━━━ DATASET ENTRIES ━━━

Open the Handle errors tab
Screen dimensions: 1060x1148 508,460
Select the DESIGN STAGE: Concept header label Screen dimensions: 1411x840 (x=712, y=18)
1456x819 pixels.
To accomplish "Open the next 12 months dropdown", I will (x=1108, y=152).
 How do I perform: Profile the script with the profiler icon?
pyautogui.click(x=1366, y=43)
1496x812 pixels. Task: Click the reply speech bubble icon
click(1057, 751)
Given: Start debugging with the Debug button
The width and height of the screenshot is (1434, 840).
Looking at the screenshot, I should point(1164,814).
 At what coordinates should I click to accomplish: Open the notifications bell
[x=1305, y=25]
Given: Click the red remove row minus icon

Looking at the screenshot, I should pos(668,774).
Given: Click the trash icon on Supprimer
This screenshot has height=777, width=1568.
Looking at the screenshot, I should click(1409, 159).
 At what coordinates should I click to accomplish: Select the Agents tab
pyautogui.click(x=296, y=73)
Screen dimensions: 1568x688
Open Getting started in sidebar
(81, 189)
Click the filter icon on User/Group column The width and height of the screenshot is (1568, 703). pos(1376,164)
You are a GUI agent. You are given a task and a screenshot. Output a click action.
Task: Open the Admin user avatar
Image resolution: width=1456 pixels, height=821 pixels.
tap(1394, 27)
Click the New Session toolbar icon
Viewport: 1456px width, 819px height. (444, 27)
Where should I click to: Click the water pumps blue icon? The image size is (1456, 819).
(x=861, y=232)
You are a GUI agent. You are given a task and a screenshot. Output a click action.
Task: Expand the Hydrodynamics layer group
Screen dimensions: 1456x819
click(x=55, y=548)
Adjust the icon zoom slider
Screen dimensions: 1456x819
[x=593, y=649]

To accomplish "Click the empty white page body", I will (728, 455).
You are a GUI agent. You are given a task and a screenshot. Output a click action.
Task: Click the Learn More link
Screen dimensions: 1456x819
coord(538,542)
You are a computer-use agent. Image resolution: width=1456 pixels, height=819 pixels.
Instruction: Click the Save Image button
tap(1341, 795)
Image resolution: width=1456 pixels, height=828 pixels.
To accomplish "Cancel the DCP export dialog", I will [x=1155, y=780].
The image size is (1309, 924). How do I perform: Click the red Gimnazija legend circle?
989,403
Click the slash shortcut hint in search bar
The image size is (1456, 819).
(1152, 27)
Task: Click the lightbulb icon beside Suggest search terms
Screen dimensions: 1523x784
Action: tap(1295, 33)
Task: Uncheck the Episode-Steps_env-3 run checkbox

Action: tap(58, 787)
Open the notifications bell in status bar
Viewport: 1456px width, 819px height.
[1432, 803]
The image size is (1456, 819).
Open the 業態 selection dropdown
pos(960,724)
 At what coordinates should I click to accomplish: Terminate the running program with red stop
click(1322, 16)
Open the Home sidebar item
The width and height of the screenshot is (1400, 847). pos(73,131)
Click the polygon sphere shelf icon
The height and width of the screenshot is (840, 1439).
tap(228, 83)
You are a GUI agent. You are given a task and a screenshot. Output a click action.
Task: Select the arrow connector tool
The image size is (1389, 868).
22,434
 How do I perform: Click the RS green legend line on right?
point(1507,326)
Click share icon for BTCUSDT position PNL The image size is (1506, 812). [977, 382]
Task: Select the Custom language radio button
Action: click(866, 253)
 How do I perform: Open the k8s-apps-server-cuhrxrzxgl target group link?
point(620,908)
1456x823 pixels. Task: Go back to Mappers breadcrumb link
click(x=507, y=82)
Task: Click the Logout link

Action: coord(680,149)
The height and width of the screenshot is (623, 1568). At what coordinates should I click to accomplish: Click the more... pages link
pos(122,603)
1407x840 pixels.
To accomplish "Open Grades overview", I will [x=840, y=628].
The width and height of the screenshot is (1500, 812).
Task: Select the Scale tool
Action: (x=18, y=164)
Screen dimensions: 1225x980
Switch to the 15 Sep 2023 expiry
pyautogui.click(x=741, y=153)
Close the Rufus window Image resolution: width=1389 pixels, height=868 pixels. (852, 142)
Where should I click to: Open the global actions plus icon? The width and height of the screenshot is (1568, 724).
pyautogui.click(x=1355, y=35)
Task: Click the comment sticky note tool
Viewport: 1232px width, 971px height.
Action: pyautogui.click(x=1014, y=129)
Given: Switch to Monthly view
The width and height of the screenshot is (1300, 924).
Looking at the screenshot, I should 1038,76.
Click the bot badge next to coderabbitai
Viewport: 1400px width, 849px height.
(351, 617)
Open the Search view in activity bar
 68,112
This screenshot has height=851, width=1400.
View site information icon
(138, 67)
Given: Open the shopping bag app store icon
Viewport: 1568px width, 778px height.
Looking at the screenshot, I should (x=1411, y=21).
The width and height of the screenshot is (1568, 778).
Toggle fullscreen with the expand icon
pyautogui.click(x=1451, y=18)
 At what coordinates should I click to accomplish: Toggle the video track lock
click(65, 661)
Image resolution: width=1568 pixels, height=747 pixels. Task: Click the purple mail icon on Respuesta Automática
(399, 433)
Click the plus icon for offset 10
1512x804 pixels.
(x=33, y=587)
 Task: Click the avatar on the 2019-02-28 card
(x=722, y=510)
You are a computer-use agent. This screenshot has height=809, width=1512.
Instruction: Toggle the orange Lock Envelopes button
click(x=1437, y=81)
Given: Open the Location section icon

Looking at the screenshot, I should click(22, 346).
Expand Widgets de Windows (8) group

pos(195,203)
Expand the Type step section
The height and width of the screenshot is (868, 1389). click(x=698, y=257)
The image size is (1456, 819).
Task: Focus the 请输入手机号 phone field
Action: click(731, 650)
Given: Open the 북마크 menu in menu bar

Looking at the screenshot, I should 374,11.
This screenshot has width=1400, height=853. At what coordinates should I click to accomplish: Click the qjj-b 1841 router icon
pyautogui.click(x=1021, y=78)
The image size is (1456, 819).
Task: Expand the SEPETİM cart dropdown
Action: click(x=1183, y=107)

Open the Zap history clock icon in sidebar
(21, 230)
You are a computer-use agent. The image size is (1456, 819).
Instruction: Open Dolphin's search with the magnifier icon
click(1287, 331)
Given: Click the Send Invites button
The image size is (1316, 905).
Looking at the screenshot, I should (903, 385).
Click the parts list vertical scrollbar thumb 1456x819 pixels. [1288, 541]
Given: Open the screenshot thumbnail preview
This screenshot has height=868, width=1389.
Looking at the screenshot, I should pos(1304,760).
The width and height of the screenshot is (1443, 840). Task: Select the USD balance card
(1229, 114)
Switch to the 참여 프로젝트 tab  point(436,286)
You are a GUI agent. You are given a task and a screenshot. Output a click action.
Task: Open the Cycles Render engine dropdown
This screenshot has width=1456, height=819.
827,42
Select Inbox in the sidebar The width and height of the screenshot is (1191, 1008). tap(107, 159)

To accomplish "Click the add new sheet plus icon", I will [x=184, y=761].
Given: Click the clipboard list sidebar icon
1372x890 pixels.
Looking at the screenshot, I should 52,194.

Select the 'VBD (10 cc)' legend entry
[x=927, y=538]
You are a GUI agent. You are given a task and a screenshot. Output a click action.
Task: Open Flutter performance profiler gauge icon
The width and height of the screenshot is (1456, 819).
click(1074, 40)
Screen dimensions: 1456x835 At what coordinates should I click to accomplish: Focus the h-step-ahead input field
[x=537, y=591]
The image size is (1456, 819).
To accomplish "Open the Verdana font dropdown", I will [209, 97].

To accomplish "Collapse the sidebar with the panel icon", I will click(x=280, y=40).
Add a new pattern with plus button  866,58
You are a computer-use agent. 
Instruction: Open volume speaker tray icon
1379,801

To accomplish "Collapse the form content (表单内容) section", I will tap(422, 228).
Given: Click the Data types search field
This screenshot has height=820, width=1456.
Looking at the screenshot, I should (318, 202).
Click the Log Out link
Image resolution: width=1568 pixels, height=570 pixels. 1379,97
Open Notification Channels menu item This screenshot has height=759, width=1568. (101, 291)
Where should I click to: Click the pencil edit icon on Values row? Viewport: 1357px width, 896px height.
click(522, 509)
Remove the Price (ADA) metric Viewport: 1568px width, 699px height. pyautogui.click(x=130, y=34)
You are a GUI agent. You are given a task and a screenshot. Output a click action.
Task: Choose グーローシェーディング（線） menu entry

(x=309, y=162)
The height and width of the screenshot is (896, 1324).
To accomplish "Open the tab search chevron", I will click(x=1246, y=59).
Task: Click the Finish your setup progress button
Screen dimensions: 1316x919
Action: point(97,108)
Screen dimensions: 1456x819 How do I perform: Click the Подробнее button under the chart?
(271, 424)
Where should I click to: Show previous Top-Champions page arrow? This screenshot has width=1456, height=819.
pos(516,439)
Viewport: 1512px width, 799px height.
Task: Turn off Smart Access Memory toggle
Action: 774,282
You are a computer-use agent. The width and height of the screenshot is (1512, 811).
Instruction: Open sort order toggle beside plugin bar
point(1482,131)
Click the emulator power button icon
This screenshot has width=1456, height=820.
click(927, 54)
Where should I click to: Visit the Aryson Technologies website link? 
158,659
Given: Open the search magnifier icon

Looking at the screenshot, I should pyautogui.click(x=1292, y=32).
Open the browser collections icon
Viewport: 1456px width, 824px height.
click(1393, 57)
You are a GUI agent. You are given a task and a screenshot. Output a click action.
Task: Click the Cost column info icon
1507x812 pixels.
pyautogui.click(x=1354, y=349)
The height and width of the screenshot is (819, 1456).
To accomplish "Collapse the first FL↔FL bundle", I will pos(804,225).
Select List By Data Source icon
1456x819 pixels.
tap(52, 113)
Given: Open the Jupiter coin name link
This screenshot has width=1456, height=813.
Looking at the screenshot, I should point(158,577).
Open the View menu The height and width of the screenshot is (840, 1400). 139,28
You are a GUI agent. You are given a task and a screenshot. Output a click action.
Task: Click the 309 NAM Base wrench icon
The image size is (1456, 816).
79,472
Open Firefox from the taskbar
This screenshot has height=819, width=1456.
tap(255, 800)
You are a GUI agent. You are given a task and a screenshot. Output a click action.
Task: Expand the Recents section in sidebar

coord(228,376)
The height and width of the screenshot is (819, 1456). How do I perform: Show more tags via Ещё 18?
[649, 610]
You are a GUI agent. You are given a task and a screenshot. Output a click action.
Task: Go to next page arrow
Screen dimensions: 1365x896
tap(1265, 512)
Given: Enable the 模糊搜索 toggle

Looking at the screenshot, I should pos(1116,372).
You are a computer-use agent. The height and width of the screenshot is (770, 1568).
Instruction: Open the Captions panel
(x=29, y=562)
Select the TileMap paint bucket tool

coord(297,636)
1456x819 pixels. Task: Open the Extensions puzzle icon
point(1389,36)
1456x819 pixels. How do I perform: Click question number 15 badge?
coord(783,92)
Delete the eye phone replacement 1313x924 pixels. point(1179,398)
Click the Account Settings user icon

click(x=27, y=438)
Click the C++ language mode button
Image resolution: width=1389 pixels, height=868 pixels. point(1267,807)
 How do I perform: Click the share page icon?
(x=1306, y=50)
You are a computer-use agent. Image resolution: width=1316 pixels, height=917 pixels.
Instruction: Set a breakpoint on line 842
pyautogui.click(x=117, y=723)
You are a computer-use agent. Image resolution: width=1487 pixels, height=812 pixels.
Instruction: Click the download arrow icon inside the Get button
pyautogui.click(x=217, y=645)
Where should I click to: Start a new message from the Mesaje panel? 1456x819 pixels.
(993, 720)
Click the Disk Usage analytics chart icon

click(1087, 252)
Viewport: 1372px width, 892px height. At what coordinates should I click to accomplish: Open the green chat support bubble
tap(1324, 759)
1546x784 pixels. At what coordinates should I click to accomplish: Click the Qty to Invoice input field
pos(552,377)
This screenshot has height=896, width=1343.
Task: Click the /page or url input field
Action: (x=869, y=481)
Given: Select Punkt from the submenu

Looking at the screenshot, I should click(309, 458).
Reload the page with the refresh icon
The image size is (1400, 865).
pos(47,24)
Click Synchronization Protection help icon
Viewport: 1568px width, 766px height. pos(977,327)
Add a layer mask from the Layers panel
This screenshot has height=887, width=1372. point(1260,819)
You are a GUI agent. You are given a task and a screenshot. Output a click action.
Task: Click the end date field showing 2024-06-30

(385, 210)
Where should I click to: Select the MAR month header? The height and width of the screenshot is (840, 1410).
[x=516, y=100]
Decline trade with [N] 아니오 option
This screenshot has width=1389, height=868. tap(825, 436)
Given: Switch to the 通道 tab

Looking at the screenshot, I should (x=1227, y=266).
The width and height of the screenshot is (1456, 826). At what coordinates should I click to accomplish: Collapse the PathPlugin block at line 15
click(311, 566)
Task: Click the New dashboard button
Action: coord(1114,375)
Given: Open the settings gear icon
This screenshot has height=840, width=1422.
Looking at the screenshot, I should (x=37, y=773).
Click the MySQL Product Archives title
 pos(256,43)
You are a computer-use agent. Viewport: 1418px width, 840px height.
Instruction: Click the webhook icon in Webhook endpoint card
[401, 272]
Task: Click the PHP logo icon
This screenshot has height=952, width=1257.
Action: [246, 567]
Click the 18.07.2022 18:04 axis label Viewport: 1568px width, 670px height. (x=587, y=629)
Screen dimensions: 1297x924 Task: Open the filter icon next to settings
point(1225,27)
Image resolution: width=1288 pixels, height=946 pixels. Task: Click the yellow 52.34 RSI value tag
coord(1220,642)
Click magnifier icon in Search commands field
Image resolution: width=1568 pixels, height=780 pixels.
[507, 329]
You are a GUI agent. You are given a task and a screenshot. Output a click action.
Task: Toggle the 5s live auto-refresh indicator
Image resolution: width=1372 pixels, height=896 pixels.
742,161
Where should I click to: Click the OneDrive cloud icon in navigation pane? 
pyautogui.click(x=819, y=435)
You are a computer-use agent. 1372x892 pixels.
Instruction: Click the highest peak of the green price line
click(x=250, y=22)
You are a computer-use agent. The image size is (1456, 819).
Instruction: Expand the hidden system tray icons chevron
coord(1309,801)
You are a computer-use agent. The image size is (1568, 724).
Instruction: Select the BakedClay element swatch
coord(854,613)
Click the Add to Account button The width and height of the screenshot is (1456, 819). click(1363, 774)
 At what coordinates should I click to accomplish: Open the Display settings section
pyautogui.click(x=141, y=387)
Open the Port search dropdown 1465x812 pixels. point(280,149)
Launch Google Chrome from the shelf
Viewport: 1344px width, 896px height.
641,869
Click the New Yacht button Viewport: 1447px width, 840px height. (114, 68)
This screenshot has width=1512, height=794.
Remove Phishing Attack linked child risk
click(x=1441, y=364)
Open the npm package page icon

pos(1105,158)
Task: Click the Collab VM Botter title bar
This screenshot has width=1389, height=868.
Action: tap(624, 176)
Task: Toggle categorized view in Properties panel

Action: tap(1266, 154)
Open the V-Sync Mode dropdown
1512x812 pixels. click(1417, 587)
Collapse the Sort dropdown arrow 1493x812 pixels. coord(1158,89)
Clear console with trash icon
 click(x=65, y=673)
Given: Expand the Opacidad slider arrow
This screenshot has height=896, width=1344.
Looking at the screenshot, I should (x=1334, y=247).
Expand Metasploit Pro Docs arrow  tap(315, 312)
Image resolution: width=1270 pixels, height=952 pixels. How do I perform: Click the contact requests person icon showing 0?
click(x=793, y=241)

━━━

▶ WHAT TO PRODUCE
Exactly repeat the lines above, from the opening line through the one with "Screen dimensions: 1568x688", and include nothing else.

▶ RESPONSE BELOW
Open the Handle errors tab
Screen dimensions: 1060x1148 508,460
Select the DESIGN STAGE: Concept header label Screen dimensions: 1411x840 (x=712, y=18)
1456x819 pixels.
To accomplish "Open the next 12 months dropdown", I will (x=1108, y=152).
 How do I perform: Profile the script with the profiler icon?
pyautogui.click(x=1366, y=43)
1496x812 pixels. Task: Click the reply speech bubble icon
click(1057, 751)
Given: Start debugging with the Debug button
The width and height of the screenshot is (1434, 840).
Looking at the screenshot, I should point(1164,814).
 At what coordinates should I click to accomplish: Open the notifications bell
[x=1305, y=25]
Given: Click the red remove row minus icon

Looking at the screenshot, I should pos(668,774).
Given: Click the trash icon on Supprimer
This screenshot has height=777, width=1568.
Looking at the screenshot, I should click(1409, 159).
 At what coordinates should I click to accomplish: Select the Agents tab
pyautogui.click(x=296, y=73)
Screen dimensions: 1568x688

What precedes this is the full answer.